Saka

For other uses, see Saka (disambiguation).
Saka

Approximate extent of Eastern Iranian languages in the 1st century BC is shown in orange.
Total population
Unknown
Regions with significant populations
Central Asia
South Asia
Languages
Scythian language, Sakan language
Religion
Scythian religion
Related ethnic groups
Iranian peoples, Indo-Iranians

The Saka (Old Persian: Sakā; New Persian/Pashto: ساکا; Sanskrit: शक Śaka; Greek: Σάκαι; Latin: Sacae; Chinese: ; pinyin: Sāi; Old Chinese: *Sək) was the term used in Persian and Sanskrit sources for the Scythians, a large group of Eastern Iranian nomadic tribes on the Eurasian Steppe.[1][2][3]

Usage of the name Saka

Gold artifacts of the Saka in Bactria, at the site of Tillia tepe.

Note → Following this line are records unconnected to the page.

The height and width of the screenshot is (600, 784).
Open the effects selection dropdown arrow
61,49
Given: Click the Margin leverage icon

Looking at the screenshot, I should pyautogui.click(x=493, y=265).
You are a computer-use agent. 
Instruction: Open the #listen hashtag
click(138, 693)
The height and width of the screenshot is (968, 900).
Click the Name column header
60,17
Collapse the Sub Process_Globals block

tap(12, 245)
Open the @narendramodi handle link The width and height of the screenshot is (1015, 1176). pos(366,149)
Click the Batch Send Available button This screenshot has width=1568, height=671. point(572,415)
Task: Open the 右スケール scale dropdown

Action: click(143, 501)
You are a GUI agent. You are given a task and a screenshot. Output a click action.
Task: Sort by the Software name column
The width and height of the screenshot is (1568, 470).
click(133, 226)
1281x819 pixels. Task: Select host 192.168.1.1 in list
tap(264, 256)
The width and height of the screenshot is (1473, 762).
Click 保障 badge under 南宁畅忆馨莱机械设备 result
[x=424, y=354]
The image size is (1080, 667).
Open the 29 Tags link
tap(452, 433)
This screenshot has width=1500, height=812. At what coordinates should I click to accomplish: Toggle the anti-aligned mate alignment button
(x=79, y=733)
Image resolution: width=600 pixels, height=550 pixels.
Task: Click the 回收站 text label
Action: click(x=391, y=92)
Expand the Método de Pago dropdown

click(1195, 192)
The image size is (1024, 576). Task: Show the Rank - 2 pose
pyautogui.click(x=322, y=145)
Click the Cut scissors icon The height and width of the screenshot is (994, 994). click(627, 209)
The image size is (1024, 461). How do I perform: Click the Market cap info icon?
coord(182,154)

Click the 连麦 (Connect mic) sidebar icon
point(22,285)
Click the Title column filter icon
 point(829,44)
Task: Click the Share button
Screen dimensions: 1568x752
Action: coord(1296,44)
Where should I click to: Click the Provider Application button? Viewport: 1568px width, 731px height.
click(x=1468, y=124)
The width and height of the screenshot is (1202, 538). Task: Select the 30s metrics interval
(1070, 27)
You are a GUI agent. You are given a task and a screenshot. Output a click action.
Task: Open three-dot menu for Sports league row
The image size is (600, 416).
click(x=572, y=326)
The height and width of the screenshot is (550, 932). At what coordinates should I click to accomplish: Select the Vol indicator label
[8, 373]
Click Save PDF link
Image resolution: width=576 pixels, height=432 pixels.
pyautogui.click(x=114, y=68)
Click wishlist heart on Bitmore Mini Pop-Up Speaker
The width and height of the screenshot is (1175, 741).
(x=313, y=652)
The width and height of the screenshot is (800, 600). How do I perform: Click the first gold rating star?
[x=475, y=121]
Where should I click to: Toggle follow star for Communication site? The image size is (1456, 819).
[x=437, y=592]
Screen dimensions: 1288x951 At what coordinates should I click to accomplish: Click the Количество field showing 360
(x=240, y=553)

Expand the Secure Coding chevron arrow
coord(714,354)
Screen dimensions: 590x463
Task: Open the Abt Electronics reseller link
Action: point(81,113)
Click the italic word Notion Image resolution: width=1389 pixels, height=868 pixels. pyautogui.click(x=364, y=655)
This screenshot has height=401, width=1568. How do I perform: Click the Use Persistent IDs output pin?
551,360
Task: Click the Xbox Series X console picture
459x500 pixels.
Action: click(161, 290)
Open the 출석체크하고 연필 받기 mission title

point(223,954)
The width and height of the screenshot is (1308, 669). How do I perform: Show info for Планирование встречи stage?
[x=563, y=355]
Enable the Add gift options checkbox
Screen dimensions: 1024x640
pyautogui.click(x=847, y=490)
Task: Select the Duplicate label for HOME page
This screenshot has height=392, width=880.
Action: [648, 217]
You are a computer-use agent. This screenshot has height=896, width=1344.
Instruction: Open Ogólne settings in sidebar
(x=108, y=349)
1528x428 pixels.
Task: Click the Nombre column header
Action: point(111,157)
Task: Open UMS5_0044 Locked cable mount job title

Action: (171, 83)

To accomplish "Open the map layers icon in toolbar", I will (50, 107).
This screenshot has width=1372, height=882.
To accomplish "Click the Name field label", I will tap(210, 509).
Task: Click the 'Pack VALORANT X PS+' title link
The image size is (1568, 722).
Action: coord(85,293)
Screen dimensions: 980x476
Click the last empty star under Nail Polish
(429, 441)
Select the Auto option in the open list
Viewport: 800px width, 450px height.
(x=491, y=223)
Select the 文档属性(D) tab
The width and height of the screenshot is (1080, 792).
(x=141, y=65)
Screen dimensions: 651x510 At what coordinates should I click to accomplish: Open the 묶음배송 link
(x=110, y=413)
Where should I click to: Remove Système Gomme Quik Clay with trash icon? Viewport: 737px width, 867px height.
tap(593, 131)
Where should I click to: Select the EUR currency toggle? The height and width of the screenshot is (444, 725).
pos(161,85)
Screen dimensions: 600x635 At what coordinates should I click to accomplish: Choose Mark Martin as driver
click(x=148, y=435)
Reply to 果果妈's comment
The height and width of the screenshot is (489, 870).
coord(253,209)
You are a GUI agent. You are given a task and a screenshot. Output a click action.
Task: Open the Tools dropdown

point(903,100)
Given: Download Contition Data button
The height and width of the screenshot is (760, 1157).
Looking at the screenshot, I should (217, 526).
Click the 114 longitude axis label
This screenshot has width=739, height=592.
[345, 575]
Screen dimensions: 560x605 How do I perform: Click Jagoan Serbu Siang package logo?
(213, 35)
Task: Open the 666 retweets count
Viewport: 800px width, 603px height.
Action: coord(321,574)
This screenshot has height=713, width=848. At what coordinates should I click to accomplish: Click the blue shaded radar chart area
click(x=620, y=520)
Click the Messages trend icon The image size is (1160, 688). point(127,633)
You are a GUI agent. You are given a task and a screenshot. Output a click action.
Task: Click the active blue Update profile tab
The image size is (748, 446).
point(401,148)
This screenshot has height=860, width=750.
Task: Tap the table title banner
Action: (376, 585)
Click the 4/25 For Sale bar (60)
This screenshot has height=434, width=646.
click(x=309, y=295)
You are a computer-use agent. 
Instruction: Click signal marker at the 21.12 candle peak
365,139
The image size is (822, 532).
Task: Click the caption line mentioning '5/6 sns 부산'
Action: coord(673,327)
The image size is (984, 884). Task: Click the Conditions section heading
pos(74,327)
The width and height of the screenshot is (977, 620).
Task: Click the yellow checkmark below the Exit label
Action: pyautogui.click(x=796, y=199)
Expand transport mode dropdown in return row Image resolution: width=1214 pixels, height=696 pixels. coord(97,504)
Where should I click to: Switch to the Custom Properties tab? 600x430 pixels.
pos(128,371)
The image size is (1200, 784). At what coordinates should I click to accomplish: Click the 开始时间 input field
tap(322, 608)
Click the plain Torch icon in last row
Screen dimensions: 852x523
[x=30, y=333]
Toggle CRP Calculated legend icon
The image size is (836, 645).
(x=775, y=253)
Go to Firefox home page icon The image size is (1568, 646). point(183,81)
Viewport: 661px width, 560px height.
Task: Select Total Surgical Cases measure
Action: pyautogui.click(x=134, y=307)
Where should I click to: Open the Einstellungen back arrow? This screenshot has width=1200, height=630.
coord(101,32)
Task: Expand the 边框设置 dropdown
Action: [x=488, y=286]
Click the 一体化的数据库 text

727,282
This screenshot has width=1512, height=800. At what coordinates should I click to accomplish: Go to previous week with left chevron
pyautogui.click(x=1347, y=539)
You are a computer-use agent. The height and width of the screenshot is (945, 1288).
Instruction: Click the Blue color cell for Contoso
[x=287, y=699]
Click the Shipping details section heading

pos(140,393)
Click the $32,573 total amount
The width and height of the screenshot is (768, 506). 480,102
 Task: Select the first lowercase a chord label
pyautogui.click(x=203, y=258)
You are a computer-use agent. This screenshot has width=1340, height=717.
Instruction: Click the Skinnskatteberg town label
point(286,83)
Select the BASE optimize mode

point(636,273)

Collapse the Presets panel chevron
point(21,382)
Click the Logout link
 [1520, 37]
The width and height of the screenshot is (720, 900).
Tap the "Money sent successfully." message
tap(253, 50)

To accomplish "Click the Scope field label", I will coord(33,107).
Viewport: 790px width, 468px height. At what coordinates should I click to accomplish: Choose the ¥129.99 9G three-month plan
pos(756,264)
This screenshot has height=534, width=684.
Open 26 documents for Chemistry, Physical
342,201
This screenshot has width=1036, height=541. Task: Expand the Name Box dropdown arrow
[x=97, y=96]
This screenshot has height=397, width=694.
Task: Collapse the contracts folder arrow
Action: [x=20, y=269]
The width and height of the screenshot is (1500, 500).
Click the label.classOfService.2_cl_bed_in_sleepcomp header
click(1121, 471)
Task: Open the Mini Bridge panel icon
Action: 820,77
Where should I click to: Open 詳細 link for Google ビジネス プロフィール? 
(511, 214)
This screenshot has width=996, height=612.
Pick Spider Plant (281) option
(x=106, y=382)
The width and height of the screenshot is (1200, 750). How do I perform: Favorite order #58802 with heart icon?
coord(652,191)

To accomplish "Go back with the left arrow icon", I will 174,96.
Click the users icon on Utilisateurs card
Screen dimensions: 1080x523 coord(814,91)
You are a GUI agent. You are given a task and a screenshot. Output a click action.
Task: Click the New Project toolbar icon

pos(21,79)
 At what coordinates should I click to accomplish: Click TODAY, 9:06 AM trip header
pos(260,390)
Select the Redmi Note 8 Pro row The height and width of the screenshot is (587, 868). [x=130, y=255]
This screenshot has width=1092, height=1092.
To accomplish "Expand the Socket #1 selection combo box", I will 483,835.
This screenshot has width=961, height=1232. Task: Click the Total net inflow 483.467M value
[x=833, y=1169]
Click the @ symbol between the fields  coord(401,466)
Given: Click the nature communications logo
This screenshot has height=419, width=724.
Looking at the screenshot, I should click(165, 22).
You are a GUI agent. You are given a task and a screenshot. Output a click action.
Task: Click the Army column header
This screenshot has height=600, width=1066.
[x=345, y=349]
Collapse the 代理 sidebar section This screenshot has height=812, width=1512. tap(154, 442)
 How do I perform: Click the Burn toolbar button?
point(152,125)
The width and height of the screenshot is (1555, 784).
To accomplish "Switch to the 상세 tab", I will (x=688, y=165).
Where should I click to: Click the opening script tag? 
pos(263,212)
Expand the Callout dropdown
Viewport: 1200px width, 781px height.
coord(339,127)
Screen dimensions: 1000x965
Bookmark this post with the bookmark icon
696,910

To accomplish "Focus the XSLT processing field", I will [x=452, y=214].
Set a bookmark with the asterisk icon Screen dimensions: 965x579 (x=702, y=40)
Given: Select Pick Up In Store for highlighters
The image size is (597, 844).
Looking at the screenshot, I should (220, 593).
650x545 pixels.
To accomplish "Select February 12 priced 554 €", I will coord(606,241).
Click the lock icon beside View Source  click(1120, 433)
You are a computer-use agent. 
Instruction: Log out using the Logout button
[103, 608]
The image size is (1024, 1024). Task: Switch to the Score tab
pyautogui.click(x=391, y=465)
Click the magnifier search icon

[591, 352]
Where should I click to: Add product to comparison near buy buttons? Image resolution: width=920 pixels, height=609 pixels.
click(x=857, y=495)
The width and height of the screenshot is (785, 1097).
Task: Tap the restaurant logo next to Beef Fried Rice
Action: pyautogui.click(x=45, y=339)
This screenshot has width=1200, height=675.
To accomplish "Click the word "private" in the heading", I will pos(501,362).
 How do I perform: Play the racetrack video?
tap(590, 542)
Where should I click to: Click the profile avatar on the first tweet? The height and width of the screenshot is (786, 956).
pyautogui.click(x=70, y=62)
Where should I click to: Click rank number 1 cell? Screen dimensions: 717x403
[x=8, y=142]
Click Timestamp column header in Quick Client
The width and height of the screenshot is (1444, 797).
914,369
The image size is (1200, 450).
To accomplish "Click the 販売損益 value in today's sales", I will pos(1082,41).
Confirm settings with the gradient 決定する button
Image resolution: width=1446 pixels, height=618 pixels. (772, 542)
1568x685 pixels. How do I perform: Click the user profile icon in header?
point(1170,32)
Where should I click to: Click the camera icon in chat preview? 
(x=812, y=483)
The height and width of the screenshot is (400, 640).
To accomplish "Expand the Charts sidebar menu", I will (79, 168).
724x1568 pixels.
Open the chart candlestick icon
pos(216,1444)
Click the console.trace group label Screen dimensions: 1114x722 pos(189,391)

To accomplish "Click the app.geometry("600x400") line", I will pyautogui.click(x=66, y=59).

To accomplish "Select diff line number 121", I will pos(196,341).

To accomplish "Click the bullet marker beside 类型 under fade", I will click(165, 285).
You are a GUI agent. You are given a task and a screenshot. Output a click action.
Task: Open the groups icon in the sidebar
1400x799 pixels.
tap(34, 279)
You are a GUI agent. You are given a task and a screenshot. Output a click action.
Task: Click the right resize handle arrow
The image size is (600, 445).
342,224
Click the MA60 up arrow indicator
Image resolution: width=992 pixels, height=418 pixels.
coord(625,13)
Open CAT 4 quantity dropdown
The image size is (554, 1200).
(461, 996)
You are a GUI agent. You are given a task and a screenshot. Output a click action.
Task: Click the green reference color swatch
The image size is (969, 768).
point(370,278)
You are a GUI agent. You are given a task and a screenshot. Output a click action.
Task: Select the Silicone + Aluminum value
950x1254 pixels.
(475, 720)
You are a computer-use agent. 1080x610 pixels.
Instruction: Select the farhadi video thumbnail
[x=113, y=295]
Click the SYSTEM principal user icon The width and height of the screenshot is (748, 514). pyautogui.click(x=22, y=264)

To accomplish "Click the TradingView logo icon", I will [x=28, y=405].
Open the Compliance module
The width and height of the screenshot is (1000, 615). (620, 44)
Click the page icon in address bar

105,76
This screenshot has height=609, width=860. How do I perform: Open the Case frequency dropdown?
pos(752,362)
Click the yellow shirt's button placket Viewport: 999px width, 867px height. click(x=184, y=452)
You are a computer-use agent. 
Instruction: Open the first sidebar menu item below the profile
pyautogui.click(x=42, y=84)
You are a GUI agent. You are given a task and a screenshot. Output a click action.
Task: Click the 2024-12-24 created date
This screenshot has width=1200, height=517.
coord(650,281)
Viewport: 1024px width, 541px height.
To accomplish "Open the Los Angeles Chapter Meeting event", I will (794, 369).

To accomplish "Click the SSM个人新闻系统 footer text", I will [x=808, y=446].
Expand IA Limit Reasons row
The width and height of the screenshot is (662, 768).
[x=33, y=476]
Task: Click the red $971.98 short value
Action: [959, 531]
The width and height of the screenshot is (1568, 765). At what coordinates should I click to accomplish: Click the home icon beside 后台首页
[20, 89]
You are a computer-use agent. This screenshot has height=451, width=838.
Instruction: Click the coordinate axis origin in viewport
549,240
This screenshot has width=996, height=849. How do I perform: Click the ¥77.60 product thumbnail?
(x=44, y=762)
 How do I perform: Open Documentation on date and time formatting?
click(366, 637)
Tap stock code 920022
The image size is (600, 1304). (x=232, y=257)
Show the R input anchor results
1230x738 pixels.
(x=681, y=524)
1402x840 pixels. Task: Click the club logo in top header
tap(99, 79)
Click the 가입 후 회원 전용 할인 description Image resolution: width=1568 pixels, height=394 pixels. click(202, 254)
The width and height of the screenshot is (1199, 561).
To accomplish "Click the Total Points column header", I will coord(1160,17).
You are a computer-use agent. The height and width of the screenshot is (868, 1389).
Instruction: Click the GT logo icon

Modern debate about the identity of the "Saka" is due partly to ambiguous usage of the word by ancient, non-Saka authorities. According to Herodotus, the Persians gave the name "Saka" to all Scythians.[4] However, Pliny the Elder (Gaius Plinius Secundus, AD 23–79) claims that the Persians gave the name Sakai only to the Scythian tribes "nearest to them".[5] The Scythians to the far north of Assyria were also called the Saka suni "Saka or Scythian sons" by the Persians. The Assyrians of the time of Esarhaddon record campaigning against a people they called in the Akkadian the Ashkuza or Ishhuza.[6]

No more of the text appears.